• PROMPT:
Once the data has been read, restate all of it exactly.

_ _ _

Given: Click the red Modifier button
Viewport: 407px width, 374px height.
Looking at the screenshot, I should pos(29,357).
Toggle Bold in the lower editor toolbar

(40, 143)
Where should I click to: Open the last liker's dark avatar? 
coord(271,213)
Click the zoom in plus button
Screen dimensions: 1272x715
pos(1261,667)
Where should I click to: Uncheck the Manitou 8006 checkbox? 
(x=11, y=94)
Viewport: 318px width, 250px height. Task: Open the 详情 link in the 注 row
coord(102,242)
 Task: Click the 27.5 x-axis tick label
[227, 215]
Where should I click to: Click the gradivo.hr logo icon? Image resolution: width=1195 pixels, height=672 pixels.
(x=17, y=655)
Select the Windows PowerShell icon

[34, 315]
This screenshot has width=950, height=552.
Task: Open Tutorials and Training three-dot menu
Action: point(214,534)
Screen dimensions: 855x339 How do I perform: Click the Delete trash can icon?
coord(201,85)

_ _ _

• OUTPUT BELOW:
Given: Click the red Modifier button
Viewport: 407px width, 374px height.
Looking at the screenshot, I should pos(29,357).
Toggle Bold in the lower editor toolbar

(40, 143)
Where should I click to: Open the last liker's dark avatar? 
coord(271,213)
Click the zoom in plus button
Screen dimensions: 1272x715
pos(1261,667)
Where should I click to: Uncheck the Manitou 8006 checkbox? 
(x=11, y=94)
Viewport: 318px width, 250px height. Task: Open the 详情 link in the 注 row
coord(102,242)
 Task: Click the 27.5 x-axis tick label
[227, 215]
Where should I click to: Click the gradivo.hr logo icon? Image resolution: width=1195 pixels, height=672 pixels.
(x=17, y=655)
Select the Windows PowerShell icon

[34, 315]
This screenshot has width=950, height=552.
Task: Open Tutorials and Training three-dot menu
Action: point(214,534)
Screen dimensions: 855x339 How do I perform: Click the Delete trash can icon?
coord(201,85)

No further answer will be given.